The second culprit is closed primaries. New York City is dominated by Democrats, who make up 65% of all registered voters (Republicans are just 11%). So, barring a non-Democrat billionaire or celebrity who can buy airwaves and attention, whoever wins the Democratic-voters-only primary is on a glide path to win a go-through-the-motions general election against a sacrificial Republican. That’s a special insult to unaffiliated voters, who now make up 22% of the city’s electorate.
What’s more, primaries typically take place at times when only the most engaged voters are apt to participate; this coming year’s is on June 24, two days before school gets out for summer.
Just 25% of Democratic voters participated in the 2021 primaries, and just 15% did in 2017.
In the face of all this, the self-congratulatory talk about New York City having a “gold-standard” campaign finance system that amplifies small donations and levels the playing field for candidates sounds like the political class patting itself on the back.

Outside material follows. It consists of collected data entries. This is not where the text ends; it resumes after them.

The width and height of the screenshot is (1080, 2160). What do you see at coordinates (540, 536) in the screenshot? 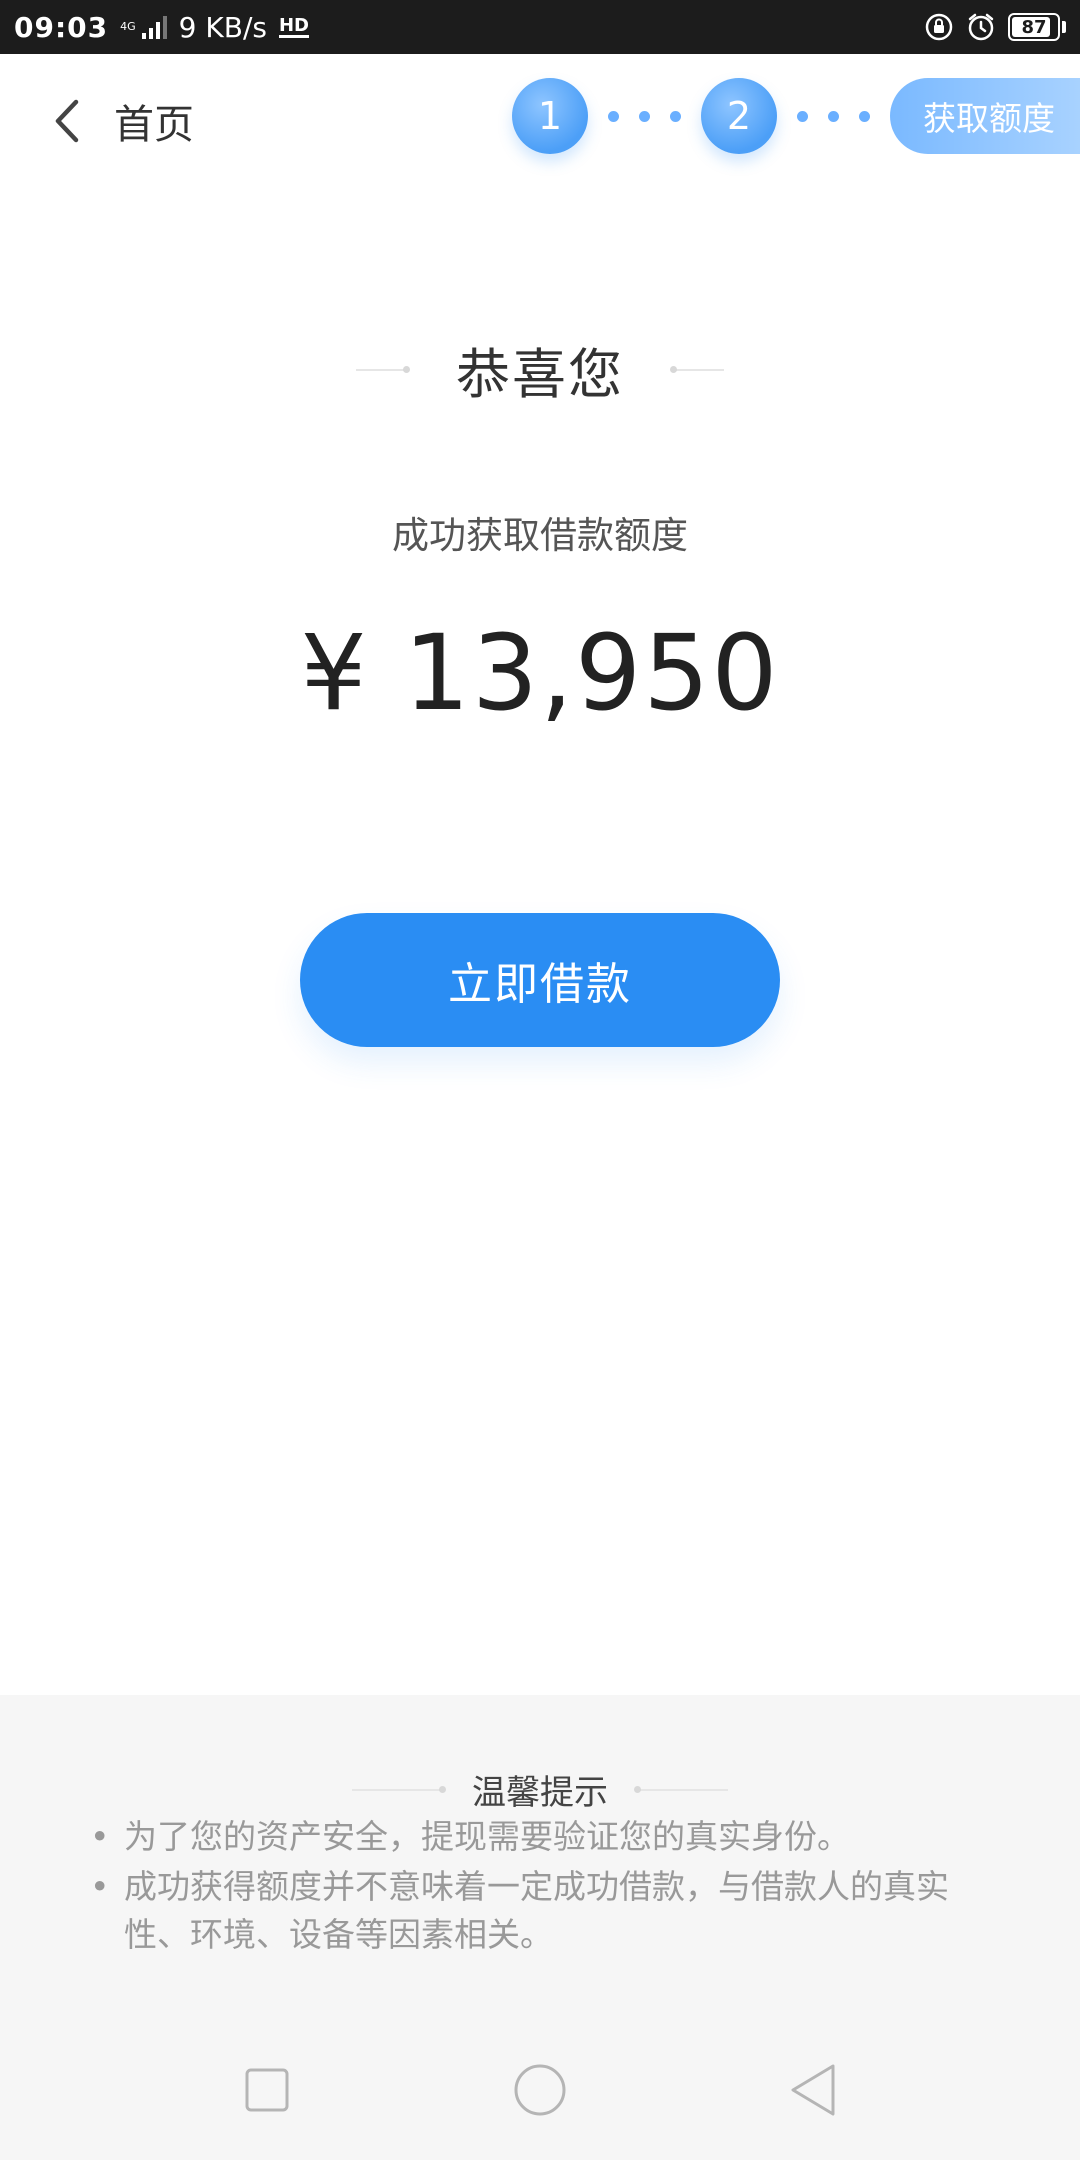
I see `subtitle: 成功获取借款额度` at bounding box center [540, 536].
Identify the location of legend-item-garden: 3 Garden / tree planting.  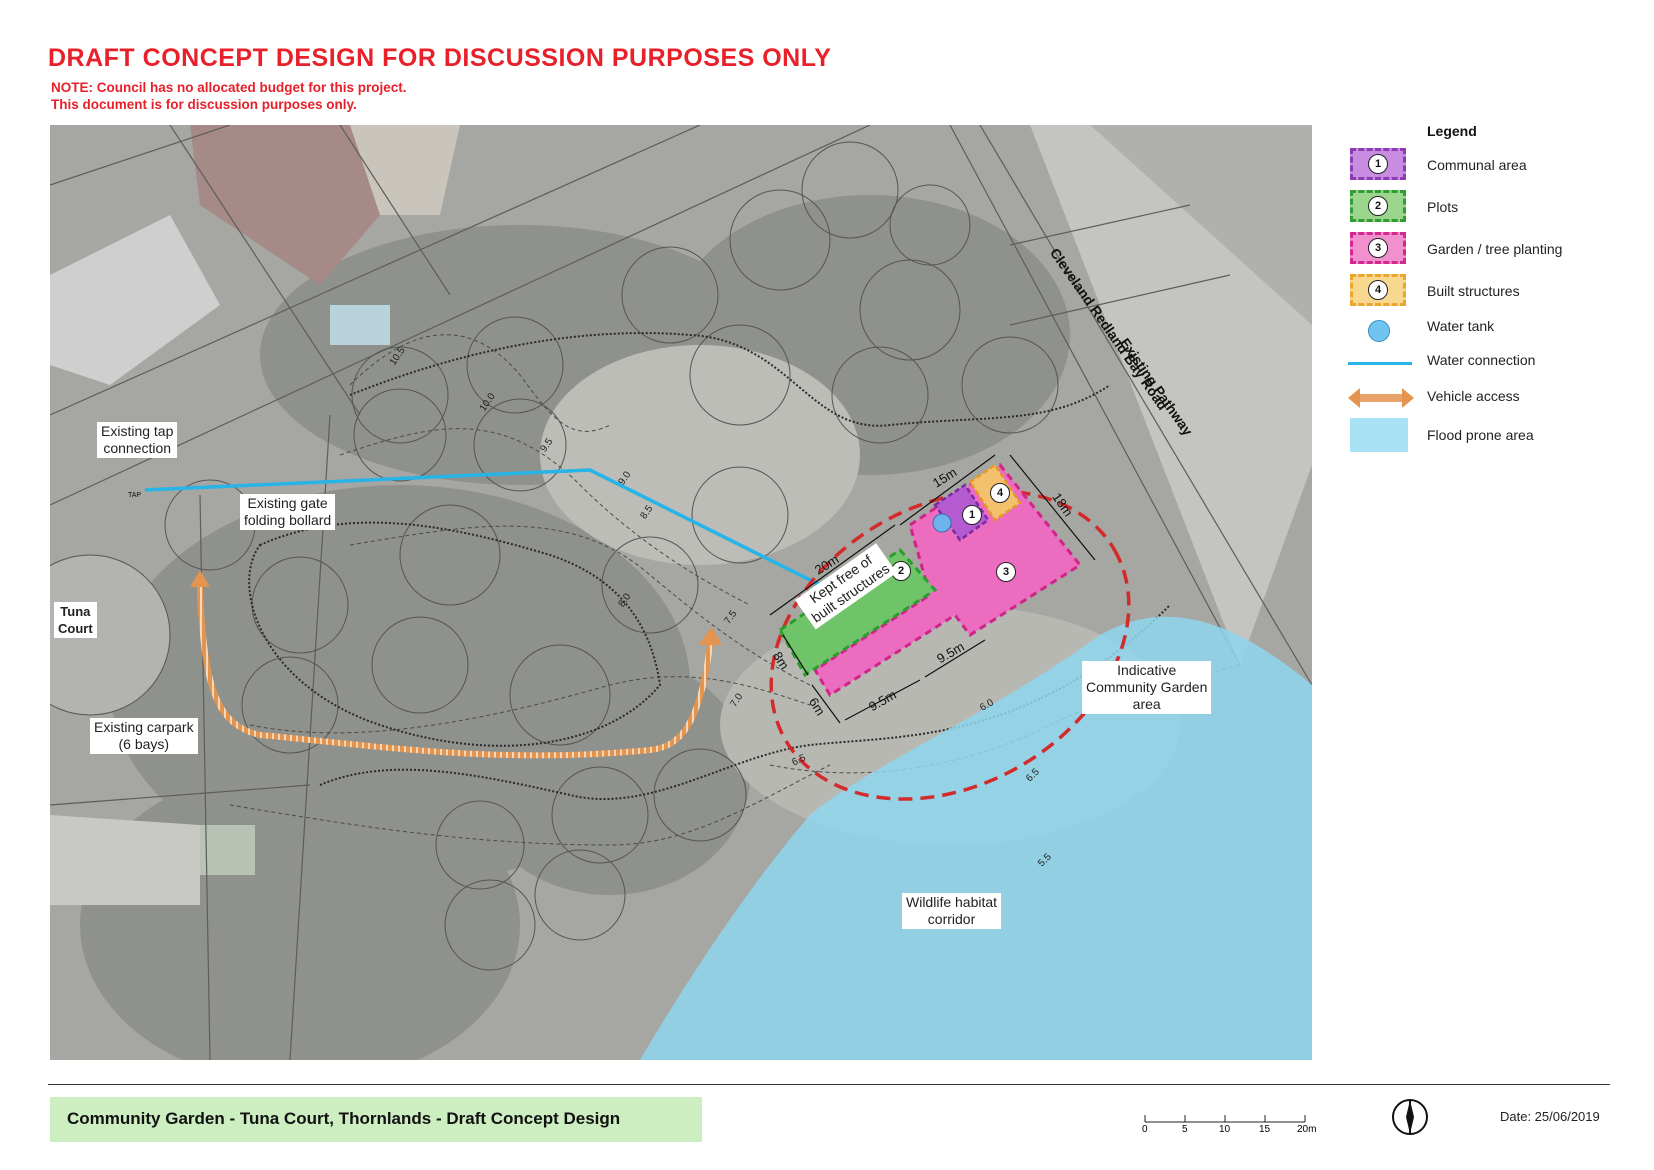
(1490, 252).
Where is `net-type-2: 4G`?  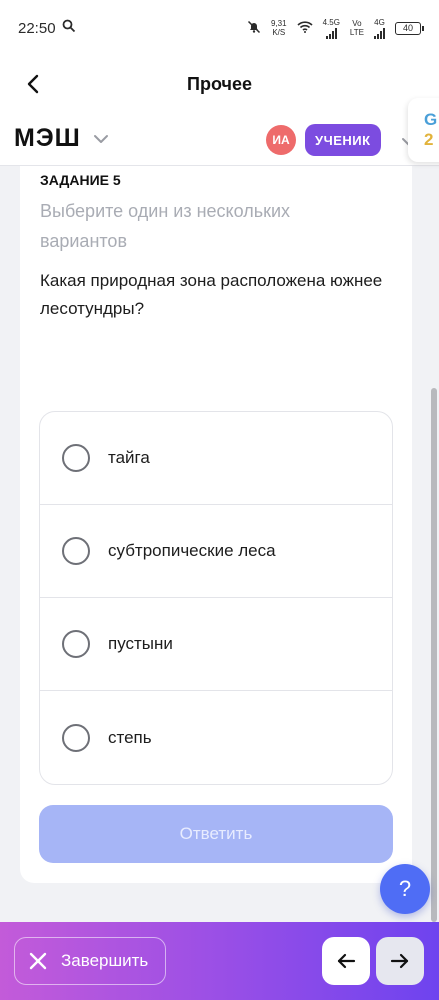 net-type-2: 4G is located at coordinates (380, 28).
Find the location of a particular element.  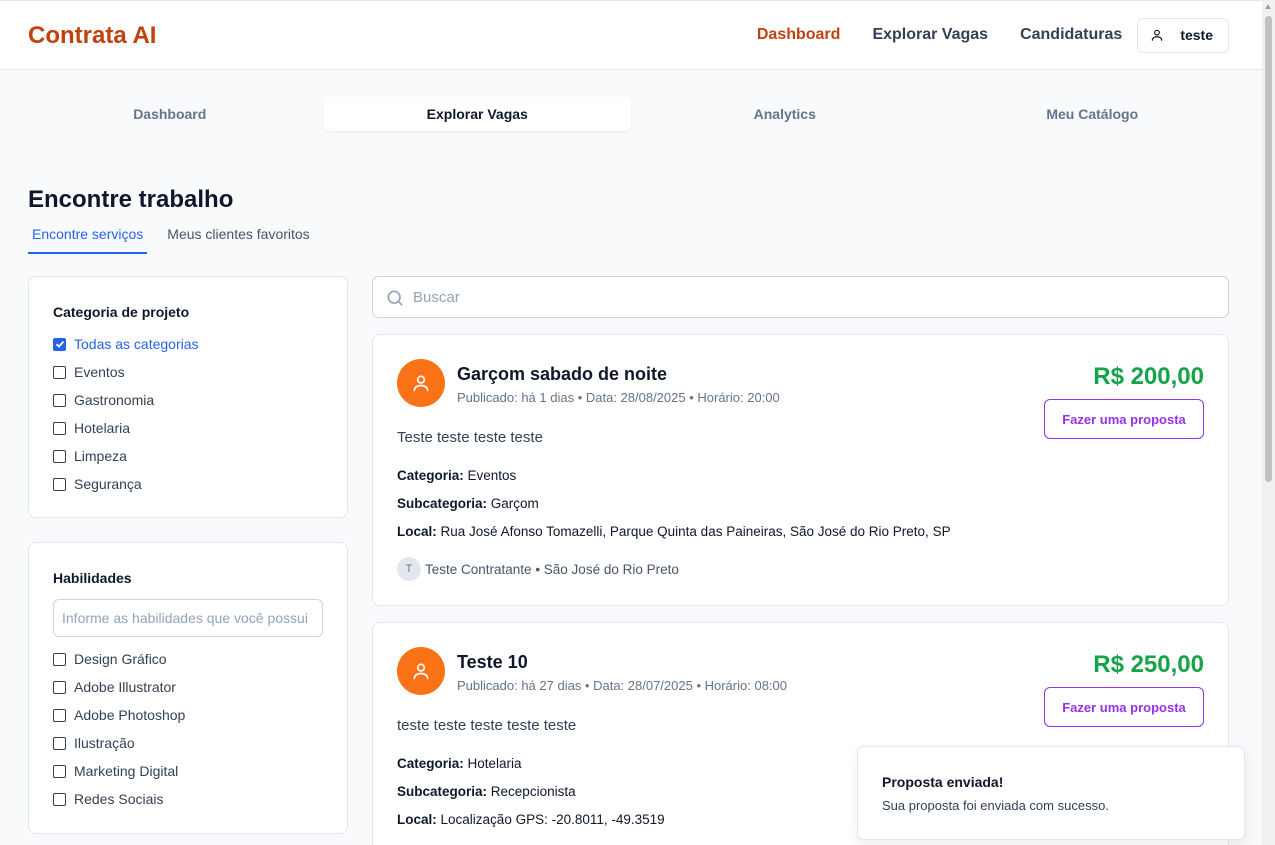

page-title: Encontre trabalho is located at coordinates (131, 200).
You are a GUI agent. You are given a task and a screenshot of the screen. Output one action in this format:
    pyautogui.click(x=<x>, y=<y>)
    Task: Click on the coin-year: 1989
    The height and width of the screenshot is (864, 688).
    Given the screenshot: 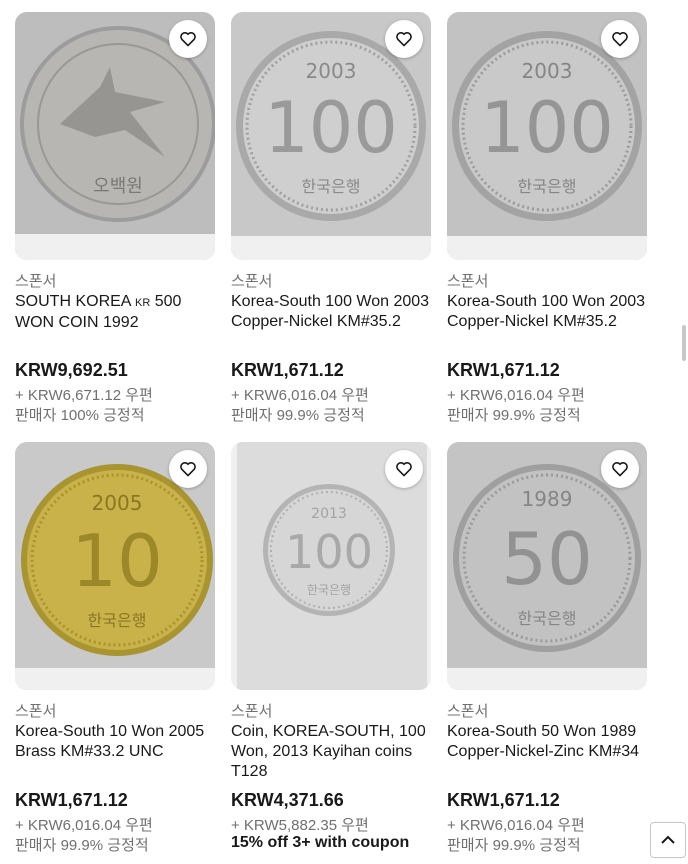 What is the action you would take?
    pyautogui.click(x=548, y=499)
    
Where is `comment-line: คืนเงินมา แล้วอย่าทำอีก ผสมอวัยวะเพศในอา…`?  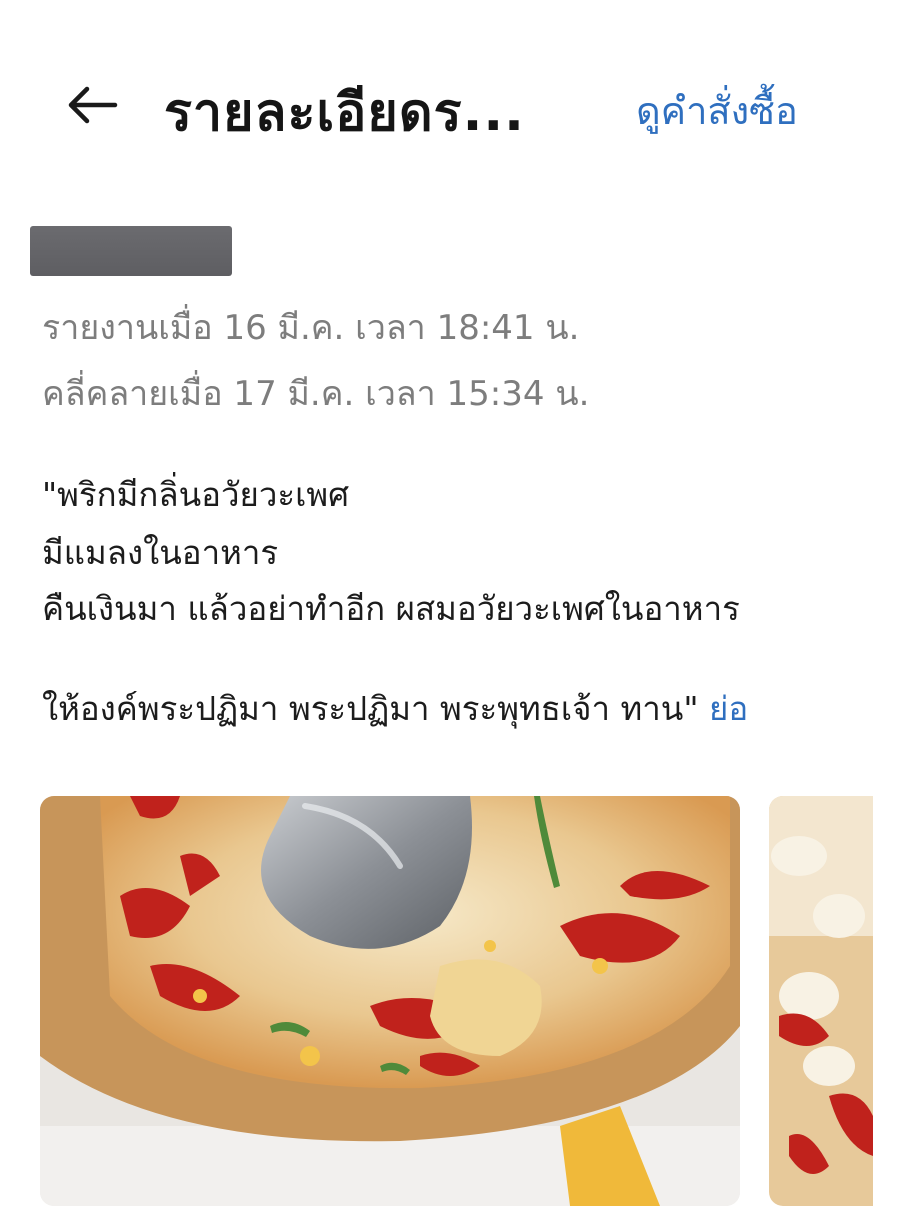
comment-line: คืนเงินมา แล้วอย่าทำอีก ผสมอวัยวะเพศในอา… is located at coordinates (391, 608).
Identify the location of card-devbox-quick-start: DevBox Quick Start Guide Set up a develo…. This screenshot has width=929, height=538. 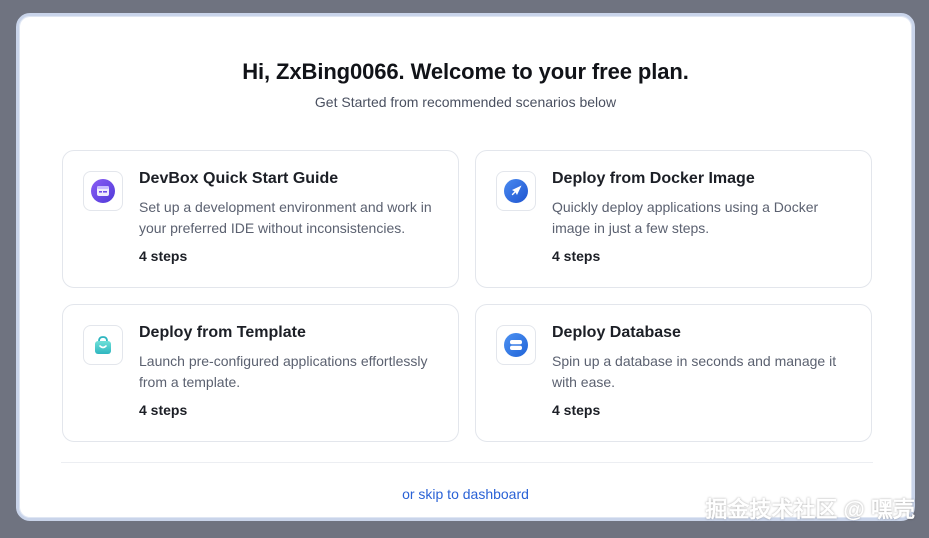
(260, 219).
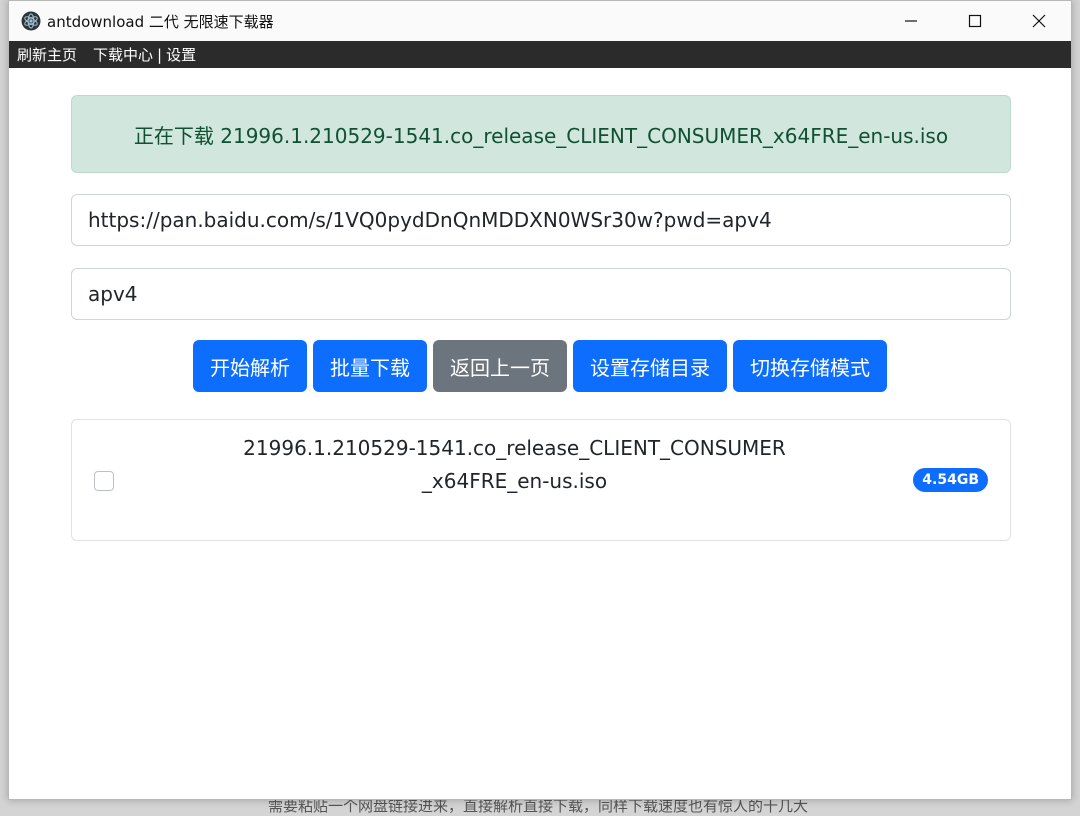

When New York City moved to ranked-choice voting, it made the fateful mistake of applying that superior system only to low-turnout, closed primaries — which meant that general elections were destined to remain Joe Louis-vs.-Johnny Davis exercises in inevitability.
The long-overdue structural fix is to have an all-comers, ranked-choice primary where anyone of any party (or no party at all) can participate — and then a general election that pits the top few contenders against one another regardless of affiliation.
Move local elections to presidential years. Open up primaries and general elections. Make local democracy great again.